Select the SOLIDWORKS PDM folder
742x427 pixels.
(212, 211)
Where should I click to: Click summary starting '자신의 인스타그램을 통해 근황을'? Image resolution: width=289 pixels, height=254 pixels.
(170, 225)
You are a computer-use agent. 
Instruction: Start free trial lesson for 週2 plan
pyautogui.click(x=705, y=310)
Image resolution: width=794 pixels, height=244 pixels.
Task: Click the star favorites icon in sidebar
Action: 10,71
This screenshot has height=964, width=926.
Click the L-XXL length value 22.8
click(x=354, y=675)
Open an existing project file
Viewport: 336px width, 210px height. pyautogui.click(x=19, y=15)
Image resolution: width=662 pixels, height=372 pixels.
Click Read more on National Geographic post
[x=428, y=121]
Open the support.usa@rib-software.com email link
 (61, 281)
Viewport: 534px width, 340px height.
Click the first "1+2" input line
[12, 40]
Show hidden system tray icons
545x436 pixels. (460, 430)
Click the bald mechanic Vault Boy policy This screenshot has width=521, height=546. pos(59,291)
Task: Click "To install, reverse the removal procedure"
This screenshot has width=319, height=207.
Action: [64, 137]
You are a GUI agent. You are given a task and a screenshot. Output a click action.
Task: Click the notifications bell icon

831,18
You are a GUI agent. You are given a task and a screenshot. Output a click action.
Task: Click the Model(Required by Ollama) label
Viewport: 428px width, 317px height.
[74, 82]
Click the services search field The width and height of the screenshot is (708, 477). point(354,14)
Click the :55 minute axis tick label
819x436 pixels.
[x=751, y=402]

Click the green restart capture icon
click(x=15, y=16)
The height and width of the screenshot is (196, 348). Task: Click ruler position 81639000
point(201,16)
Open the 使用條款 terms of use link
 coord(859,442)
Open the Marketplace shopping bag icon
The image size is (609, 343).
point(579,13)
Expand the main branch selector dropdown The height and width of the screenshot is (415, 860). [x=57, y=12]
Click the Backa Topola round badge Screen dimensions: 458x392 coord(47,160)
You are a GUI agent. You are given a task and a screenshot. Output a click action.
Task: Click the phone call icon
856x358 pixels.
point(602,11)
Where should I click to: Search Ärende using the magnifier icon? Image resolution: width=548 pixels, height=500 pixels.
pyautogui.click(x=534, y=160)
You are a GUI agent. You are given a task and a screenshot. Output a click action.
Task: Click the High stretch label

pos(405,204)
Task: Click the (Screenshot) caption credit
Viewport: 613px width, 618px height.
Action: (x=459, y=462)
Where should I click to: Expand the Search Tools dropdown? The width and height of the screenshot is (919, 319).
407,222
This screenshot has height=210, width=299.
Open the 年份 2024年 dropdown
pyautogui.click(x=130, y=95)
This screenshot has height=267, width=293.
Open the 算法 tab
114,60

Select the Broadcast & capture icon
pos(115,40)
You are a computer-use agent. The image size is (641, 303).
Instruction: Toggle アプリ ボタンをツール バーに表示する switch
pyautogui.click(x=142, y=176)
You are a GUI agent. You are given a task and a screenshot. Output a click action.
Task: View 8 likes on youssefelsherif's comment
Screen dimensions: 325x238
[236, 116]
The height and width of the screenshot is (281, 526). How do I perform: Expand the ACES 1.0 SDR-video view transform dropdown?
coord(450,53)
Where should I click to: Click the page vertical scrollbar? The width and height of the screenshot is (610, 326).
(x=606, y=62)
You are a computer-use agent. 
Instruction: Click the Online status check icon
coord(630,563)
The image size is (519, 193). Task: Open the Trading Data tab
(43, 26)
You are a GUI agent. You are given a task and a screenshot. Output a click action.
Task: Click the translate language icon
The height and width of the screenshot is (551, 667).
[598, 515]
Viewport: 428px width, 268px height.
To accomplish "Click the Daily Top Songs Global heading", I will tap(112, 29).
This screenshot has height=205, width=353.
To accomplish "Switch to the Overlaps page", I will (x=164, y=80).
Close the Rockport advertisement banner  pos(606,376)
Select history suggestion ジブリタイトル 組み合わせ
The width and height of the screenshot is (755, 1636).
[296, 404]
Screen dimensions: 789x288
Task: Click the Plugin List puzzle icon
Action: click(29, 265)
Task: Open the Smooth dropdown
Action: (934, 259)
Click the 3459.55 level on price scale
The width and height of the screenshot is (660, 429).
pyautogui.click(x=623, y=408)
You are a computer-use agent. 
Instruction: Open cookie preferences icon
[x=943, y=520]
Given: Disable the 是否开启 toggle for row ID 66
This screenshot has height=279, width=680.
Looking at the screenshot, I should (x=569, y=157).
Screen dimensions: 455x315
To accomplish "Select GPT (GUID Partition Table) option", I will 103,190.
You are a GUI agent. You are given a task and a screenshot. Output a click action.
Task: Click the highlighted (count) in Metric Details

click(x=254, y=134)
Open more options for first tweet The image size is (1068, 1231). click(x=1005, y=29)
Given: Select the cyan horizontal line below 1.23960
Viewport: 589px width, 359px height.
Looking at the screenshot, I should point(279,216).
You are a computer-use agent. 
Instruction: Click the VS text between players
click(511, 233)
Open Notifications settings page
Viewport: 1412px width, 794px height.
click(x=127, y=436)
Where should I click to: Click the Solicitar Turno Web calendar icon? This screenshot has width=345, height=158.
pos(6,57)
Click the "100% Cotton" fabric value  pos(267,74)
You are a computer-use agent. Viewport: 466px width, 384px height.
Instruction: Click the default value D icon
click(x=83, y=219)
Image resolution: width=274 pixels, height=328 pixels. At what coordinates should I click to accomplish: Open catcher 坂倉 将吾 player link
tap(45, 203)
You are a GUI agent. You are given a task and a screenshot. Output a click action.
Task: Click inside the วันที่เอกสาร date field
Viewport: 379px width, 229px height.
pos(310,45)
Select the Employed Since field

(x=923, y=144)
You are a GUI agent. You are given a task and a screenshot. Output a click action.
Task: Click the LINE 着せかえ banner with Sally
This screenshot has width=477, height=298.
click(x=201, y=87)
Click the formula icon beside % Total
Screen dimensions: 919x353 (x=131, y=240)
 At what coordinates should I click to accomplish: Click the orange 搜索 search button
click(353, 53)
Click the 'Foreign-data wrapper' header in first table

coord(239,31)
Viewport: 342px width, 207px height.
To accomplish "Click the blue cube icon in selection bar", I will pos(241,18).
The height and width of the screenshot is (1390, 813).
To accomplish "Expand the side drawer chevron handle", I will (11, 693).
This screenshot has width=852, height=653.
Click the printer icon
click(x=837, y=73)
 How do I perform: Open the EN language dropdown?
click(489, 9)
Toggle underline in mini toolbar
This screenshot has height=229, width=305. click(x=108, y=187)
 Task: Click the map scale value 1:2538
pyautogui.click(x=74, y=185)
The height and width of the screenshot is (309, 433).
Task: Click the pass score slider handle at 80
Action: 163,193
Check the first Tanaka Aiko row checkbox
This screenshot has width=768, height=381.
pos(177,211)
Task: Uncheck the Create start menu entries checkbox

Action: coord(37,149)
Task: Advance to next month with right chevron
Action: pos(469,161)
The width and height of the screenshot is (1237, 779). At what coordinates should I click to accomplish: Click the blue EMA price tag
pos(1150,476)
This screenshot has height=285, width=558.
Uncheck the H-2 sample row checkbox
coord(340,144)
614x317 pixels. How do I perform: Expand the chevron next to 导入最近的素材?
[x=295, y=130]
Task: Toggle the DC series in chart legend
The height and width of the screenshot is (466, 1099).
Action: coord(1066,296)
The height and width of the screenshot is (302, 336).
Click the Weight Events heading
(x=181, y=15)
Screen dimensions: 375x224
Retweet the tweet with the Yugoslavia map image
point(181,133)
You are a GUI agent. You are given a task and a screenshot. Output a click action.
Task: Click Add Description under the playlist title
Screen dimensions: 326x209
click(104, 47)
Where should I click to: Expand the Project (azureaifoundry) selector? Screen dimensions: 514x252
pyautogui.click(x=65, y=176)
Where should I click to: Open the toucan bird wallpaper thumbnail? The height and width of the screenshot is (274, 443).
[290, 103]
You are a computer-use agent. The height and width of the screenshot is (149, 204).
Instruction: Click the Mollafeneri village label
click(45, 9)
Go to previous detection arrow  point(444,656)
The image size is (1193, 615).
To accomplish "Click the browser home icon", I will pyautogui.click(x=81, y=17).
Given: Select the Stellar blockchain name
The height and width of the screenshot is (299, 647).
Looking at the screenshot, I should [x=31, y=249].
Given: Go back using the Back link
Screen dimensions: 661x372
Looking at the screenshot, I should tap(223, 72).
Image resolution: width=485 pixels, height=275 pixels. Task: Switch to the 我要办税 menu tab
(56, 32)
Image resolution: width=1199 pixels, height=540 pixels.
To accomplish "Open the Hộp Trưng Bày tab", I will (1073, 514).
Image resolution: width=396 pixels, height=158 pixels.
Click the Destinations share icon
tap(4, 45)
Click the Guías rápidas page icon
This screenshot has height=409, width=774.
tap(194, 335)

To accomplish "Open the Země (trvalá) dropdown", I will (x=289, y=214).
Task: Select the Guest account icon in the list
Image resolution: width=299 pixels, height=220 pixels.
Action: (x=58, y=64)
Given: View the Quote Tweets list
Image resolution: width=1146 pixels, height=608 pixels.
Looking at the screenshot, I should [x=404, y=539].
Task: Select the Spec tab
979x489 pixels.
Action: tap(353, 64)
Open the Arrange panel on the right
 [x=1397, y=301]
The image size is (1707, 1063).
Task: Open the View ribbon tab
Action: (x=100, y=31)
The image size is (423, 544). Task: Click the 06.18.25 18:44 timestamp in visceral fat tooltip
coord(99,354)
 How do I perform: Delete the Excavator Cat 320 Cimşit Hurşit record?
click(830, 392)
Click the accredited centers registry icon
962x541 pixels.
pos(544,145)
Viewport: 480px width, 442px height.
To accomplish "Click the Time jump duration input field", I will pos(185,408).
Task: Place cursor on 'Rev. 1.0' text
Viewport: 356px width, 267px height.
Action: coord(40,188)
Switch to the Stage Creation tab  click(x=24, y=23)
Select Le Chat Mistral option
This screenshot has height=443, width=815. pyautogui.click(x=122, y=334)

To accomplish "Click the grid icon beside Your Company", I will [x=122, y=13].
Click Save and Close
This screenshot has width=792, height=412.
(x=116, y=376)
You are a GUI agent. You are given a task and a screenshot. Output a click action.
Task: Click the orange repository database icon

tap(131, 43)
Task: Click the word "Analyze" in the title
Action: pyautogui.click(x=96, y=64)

→ What is being asked
Copy the lines above exactly. Start with the line containing "This screenshot has height=964, width=926.", end with the line containing "install, reverse the", and include both.

→ Written answer
This screenshot has height=964, width=926.
Click the L-XXL length value 22.8
click(x=354, y=675)
Open an existing project file
Viewport: 336px width, 210px height. pyautogui.click(x=19, y=15)
Image resolution: width=662 pixels, height=372 pixels.
Click Read more on National Geographic post
[x=428, y=121]
Open the support.usa@rib-software.com email link
 (61, 281)
Viewport: 534px width, 340px height.
Click the first "1+2" input line
[12, 40]
Show hidden system tray icons
545x436 pixels. (460, 430)
Click the bald mechanic Vault Boy policy This screenshot has width=521, height=546. pos(59,291)
Task: Click "To install, reverse the removal procedure"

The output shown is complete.